Seulement, Miles le souligne bien, cette euphorie, que vint refroidir le “contrôle macro-économique” de 1993, comportait une grande part d’inconscience : nul ne pensait alors aux implications déstabilisantes de ce “grand bond en avant” vers le capitalisme que ne limite aucune réforme institutionnelle, nul ne songeait qu’elles mettaient en question la sécurité de l’emploi, celle du logement et des retraites pour les citadins.

Ces problèmes urbains, joints à ceux des campagnes, où les paysans se rebellent ouvertement contre les impôts abusifs de toutes sortes levés par les cadres, en même temps qu’ils affluent, plus que jamais, vers les villes à la recherche de meilleures conditions de vie, créent une situation explosive. Comme le relève Wei Jingsheng, dans un entretien avec l’auteur au début de 1994 : “Le chaos est possible. Il y a déjà eu beaucoup de petites explosions limitées. C’est ainsi que les choses se passent lorsqu’une dynastie se termine. On peut neutraliser 99 petites explosions, mais si l’on échoue à neutraliser la centième, on aura une grande déflagration” (p. 197).
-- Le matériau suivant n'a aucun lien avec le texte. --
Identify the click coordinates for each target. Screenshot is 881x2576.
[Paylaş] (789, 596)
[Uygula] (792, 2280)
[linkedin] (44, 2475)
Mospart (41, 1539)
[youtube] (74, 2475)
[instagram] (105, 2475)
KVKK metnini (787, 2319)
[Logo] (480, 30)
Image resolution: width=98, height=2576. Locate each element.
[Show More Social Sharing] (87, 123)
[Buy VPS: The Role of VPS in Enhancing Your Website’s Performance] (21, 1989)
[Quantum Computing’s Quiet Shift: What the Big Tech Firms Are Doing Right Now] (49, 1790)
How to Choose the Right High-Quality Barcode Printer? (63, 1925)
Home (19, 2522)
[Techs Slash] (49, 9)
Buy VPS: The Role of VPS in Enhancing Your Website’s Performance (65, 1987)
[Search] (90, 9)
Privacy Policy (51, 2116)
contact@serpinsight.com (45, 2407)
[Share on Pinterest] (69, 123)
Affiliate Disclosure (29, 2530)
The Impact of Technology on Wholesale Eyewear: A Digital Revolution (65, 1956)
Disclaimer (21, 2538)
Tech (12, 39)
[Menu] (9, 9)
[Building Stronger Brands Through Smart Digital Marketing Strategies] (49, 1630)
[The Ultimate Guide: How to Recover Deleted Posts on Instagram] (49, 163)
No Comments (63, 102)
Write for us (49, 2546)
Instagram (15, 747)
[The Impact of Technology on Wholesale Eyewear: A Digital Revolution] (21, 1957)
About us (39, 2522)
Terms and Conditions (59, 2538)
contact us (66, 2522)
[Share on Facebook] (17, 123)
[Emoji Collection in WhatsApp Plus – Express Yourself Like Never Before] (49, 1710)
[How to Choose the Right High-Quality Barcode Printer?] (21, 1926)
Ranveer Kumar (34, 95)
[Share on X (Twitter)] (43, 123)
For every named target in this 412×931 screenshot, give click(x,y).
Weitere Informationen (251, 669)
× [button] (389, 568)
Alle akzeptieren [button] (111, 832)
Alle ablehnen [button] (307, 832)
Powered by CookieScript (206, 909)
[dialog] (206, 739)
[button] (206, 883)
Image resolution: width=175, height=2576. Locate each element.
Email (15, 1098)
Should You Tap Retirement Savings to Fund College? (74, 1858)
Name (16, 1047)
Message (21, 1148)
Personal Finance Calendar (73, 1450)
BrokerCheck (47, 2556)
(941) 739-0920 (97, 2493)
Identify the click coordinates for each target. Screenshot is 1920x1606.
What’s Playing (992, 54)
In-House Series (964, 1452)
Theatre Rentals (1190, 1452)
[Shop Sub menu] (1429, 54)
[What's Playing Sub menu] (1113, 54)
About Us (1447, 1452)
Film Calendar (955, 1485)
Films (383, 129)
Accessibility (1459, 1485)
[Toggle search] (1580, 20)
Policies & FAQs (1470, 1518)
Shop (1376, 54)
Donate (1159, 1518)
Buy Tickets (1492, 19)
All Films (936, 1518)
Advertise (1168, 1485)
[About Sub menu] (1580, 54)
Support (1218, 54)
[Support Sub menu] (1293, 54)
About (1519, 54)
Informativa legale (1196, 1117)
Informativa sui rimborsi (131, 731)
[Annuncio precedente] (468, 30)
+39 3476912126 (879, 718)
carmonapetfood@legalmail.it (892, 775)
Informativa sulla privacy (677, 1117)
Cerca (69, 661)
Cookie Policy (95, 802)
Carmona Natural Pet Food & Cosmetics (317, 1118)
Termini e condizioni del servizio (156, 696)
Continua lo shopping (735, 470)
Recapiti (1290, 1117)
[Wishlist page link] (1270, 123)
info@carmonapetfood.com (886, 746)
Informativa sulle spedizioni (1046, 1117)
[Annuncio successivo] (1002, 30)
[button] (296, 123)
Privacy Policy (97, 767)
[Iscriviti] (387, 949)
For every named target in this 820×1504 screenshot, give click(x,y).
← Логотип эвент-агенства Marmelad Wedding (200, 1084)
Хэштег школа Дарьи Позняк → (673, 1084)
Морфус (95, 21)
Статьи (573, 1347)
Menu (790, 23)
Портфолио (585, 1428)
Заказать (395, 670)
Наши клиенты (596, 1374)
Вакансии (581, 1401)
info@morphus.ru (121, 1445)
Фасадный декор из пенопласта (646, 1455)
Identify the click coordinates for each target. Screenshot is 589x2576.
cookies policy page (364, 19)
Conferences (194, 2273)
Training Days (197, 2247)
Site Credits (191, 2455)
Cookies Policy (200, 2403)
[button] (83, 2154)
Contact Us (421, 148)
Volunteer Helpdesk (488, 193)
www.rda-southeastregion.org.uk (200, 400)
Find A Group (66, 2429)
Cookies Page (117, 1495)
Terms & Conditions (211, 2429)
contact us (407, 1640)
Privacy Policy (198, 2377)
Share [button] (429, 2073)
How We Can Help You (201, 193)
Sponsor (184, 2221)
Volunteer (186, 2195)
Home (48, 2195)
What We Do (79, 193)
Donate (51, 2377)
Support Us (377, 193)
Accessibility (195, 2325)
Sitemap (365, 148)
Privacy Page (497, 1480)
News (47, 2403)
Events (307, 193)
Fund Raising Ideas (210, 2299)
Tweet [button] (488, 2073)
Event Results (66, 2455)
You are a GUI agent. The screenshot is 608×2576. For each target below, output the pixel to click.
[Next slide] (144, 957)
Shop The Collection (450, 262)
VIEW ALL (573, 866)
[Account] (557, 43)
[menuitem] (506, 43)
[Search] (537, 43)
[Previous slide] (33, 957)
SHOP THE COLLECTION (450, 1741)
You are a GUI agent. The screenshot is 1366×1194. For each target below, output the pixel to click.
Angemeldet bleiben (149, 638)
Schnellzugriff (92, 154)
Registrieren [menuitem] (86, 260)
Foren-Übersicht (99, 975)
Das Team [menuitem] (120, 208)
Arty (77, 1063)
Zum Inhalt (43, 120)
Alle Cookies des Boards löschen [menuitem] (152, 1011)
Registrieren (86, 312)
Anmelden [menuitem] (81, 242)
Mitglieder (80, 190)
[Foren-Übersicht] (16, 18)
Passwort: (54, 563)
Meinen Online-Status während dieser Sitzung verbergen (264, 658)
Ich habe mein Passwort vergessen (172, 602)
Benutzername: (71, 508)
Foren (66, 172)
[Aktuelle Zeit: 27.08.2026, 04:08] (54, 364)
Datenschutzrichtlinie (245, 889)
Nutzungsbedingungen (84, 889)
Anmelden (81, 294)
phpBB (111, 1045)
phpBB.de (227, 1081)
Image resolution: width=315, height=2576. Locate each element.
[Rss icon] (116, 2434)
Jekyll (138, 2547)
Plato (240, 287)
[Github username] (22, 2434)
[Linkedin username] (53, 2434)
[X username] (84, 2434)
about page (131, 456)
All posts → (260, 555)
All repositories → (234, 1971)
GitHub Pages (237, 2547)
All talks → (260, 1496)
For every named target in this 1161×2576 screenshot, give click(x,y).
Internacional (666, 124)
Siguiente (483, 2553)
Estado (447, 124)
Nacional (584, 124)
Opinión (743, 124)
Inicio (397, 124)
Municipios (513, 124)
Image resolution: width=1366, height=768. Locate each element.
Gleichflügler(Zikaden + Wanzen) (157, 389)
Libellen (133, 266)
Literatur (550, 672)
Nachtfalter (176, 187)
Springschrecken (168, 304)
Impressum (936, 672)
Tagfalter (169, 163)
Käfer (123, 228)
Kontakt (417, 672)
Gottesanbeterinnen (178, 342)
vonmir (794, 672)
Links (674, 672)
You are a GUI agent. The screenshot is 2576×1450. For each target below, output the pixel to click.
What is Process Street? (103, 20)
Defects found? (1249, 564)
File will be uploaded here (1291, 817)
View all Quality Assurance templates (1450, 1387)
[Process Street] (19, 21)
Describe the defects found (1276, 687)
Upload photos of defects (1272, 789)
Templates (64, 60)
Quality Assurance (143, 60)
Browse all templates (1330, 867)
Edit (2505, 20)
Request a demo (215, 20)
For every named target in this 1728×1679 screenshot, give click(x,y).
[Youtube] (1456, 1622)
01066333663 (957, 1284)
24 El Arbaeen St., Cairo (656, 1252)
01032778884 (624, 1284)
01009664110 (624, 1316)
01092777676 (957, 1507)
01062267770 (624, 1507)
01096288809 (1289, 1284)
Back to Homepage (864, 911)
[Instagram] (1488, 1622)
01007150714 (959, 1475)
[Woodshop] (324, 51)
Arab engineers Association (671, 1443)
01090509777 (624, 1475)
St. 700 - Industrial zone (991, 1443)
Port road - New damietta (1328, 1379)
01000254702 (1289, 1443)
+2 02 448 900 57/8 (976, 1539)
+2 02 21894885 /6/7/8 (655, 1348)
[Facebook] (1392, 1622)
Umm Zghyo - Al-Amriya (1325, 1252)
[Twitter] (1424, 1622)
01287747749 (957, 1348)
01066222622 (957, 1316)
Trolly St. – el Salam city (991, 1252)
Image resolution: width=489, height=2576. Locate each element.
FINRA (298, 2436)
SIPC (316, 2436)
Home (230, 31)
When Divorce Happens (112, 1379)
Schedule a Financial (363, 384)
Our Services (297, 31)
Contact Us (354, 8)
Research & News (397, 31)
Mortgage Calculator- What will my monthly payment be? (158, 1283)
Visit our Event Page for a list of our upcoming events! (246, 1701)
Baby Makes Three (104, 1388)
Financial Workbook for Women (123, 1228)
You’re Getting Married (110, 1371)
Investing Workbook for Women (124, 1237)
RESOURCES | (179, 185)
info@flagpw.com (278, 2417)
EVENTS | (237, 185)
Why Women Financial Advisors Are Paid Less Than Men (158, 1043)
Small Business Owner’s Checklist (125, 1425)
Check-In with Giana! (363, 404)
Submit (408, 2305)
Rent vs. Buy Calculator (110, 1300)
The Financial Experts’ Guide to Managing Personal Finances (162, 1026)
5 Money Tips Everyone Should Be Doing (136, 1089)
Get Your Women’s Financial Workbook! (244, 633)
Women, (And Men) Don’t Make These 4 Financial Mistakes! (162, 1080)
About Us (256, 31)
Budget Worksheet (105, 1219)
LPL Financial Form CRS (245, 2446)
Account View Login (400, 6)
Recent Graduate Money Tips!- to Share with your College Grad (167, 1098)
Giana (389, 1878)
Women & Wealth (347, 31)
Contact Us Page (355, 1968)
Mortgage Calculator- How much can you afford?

Wei, qui devait être condamné à une deuxième peine de quatorze ans de prison en décembre 1995, se déclare particulièrement préoccupé par l’absence en Chine de tout fusible (droit de grève, de manifestation, etc.) capable d’éviter une telle déflagration, et surpris par l’aggravation des inégalités sociales dans les villes, par l’hostilité au régime qu’il a constatée chez les ouvriers des entreprises d’Etat.

L’avenir de la Chine post-denguiste ne se présente donc pas sous les meilleurs auspices, d’autant que, relève Miles, le secrétaire général du Parti choisi par Deng après Tian’anmen, Jiang Zemin, apparaît comme cruellement dépourvu de charisme et qu’il n’existe aucune personnalité qui en soit suffisamment dotée pour succéder à Deng. Quoi qu’il en soit, la question de la réévaluation des “émeutes contre-révolutionnaires de Tian’anmen” se posera assez vite après la mort de Deng. Comme l’écrit Miles (p. 39) : “Les pressions au changement qui s’exerceront après la mort de Deng seront énormes. Elles ne seront pas nécessairement constructives. Certains réclameront plus de démocratie; certains plus de capitalisme; d’autres plus de socialisme. Le plus grand nombre, pourtant, réclamera la réévaluation officielle de Tian’anmen. Les victimes voudront être réhabilitées, les dissidents voudront être reconnus comme des héros, et les ultraconservateurs du Parti voudront que Deng soit discrédité. Ce qui demeure incertain, c’est de savoir s’il se trouvera un dirigeant chinois après Deng Xiaoping pour faire face à toutes ces exigences et préserver la cohésion politique de la Chine.